### Data under study:
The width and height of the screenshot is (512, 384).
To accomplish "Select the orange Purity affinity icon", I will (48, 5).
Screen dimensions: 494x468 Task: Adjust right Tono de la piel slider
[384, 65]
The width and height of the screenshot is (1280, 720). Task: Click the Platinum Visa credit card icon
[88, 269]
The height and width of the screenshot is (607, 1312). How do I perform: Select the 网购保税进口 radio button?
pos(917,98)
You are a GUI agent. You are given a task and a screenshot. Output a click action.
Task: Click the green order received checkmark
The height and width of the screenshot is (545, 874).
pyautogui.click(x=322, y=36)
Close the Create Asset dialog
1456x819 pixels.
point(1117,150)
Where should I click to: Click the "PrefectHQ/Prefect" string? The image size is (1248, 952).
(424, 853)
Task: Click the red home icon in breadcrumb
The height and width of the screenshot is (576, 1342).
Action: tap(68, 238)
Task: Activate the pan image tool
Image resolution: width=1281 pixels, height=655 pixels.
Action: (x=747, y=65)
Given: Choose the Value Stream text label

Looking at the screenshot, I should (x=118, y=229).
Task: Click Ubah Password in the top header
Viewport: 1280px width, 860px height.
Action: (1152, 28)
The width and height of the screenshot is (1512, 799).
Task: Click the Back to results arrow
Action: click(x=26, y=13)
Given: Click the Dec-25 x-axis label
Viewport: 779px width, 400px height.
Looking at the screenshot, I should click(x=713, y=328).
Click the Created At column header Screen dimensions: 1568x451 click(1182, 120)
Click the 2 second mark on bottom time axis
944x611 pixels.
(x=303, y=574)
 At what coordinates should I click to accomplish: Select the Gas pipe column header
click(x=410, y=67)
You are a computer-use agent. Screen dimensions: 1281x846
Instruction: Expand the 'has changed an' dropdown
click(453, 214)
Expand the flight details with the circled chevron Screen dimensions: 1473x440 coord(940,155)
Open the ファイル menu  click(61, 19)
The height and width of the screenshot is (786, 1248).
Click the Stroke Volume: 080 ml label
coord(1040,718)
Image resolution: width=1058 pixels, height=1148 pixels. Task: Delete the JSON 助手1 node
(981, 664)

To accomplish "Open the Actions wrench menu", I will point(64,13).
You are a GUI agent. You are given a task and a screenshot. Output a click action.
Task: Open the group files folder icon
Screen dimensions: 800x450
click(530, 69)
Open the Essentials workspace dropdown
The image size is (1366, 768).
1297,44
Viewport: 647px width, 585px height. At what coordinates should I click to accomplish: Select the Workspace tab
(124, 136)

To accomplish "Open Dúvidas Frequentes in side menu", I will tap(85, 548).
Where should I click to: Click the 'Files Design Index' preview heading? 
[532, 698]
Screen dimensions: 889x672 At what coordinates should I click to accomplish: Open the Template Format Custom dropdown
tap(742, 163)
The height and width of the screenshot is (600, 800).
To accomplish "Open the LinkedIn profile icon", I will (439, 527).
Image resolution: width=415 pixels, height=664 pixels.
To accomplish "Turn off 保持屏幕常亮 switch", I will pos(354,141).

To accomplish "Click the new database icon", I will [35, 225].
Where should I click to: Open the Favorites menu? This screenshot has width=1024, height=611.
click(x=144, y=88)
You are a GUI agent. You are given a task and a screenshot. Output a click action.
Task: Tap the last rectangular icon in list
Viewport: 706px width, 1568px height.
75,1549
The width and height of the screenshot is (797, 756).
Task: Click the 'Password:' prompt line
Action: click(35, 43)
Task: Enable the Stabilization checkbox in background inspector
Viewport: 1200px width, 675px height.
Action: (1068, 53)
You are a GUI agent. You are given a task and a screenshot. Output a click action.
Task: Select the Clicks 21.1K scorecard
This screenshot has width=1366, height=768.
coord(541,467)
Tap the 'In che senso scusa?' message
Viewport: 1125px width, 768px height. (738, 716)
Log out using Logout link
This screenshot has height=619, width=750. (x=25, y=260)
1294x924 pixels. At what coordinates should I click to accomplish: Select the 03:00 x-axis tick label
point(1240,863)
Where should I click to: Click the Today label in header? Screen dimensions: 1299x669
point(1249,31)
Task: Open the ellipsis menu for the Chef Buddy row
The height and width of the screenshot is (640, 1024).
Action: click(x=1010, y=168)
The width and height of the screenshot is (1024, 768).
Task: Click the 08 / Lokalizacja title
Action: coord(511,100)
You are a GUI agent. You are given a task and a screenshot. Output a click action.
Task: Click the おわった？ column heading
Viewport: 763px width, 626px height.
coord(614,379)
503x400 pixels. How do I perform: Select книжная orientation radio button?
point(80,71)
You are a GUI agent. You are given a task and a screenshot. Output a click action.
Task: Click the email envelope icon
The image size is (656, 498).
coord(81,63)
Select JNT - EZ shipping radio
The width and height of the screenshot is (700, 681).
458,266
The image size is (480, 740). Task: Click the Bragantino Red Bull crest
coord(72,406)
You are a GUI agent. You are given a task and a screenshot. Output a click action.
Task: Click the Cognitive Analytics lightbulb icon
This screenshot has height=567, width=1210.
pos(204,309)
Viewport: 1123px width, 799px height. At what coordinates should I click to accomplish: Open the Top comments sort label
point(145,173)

### Work request:
Retype all of the material above. Do not alter a single word.

### Result of the exercise:
The width and height of the screenshot is (512, 384).
To accomplish "Select the orange Purity affinity icon", I will (48, 5).
Screen dimensions: 494x468 Task: Adjust right Tono de la piel slider
[384, 65]
The width and height of the screenshot is (1280, 720). Task: Click the Platinum Visa credit card icon
[88, 269]
The height and width of the screenshot is (607, 1312). How do I perform: Select the 网购保税进口 radio button?
pos(917,98)
You are a GUI agent. You are given a task and a screenshot. Output a click action.
Task: Click the green order received checkmark
The height and width of the screenshot is (545, 874).
pyautogui.click(x=322, y=36)
Close the Create Asset dialog
1456x819 pixels.
point(1117,150)
Where should I click to: Click the "PrefectHQ/Prefect" string? The image size is (1248, 952).
(424, 853)
Task: Click the red home icon in breadcrumb
The height and width of the screenshot is (576, 1342).
Action: tap(68, 238)
Task: Activate the pan image tool
Image resolution: width=1281 pixels, height=655 pixels.
Action: (x=747, y=65)
Given: Choose the Value Stream text label

Looking at the screenshot, I should (x=118, y=229).
Task: Click Ubah Password in the top header
Viewport: 1280px width, 860px height.
Action: (1152, 28)
The width and height of the screenshot is (1512, 799).
Task: Click the Back to results arrow
Action: click(x=26, y=13)
Given: Click the Dec-25 x-axis label
Viewport: 779px width, 400px height.
Looking at the screenshot, I should click(x=713, y=328).
Click the Created At column header Screen dimensions: 1568x451 click(1182, 120)
Click the 2 second mark on bottom time axis
944x611 pixels.
(x=303, y=574)
 At what coordinates should I click to accomplish: Select the Gas pipe column header
click(x=410, y=67)
You are a computer-use agent. Screen dimensions: 1281x846
Instruction: Expand the 'has changed an' dropdown
click(453, 214)
Expand the flight details with the circled chevron Screen dimensions: 1473x440 coord(940,155)
Open the ファイル menu  click(61, 19)
The height and width of the screenshot is (786, 1248).
Click the Stroke Volume: 080 ml label
coord(1040,718)
Image resolution: width=1058 pixels, height=1148 pixels. Task: Delete the JSON 助手1 node
(981, 664)

To accomplish "Open the Actions wrench menu", I will point(64,13).
You are a GUI agent. You are given a task and a screenshot. Output a click action.
Task: Open the group files folder icon
Screen dimensions: 800x450
click(530, 69)
Open the Essentials workspace dropdown
The image size is (1366, 768).
1297,44
Viewport: 647px width, 585px height. At what coordinates should I click to accomplish: Select the Workspace tab
(124, 136)

To accomplish "Open Dúvidas Frequentes in side menu", I will tap(85, 548).
Where should I click to: Click the 'Files Design Index' preview heading? 
[532, 698]
Screen dimensions: 889x672 At what coordinates should I click to accomplish: Open the Template Format Custom dropdown
tap(742, 163)
The height and width of the screenshot is (600, 800).
To accomplish "Open the LinkedIn profile icon", I will (439, 527).
Image resolution: width=415 pixels, height=664 pixels.
To accomplish "Turn off 保持屏幕常亮 switch", I will pos(354,141).

To accomplish "Click the new database icon", I will [35, 225].
Where should I click to: Open the Favorites menu? This screenshot has width=1024, height=611.
click(x=144, y=88)
You are a GUI agent. You are given a task and a screenshot. Output a click action.
Task: Tap the last rectangular icon in list
Viewport: 706px width, 1568px height.
75,1549
The width and height of the screenshot is (797, 756).
Task: Click the 'Password:' prompt line
Action: click(35, 43)
Task: Enable the Stabilization checkbox in background inspector
Viewport: 1200px width, 675px height.
Action: (1068, 53)
You are a GUI agent. You are given a task and a screenshot. Output a click action.
Task: Select the Clicks 21.1K scorecard
This screenshot has width=1366, height=768.
coord(541,467)
Tap the 'In che senso scusa?' message
Viewport: 1125px width, 768px height. (738, 716)
Log out using Logout link
This screenshot has height=619, width=750. (x=25, y=260)
1294x924 pixels. At what coordinates should I click to accomplish: Select the 03:00 x-axis tick label
point(1240,863)
Where should I click to: Click the Today label in header? Screen dimensions: 1299x669
point(1249,31)
Task: Open the ellipsis menu for the Chef Buddy row
The height and width of the screenshot is (640, 1024).
Action: click(x=1010, y=168)
The width and height of the screenshot is (1024, 768).
Task: Click the 08 / Lokalizacja title
Action: coord(511,100)
You are a GUI agent. You are given a task and a screenshot. Output a click action.
Task: Click the おわった？ column heading
Viewport: 763px width, 626px height.
coord(614,379)
503x400 pixels. How do I perform: Select книжная orientation radio button?
point(80,71)
You are a GUI agent. You are given a task and a screenshot. Output a click action.
Task: Click the email envelope icon
The image size is (656, 498).
coord(81,63)
Select JNT - EZ shipping radio
The width and height of the screenshot is (700, 681).
458,266
The image size is (480, 740). Task: Click the Bragantino Red Bull crest
coord(72,406)
You are a GUI agent. You are given a task and a screenshot. Output a click action.
Task: Click the Cognitive Analytics lightbulb icon
This screenshot has height=567, width=1210.
pos(204,309)
Viewport: 1123px width, 799px height. At what coordinates should I click to accomplish: Open the Top comments sort label
point(145,173)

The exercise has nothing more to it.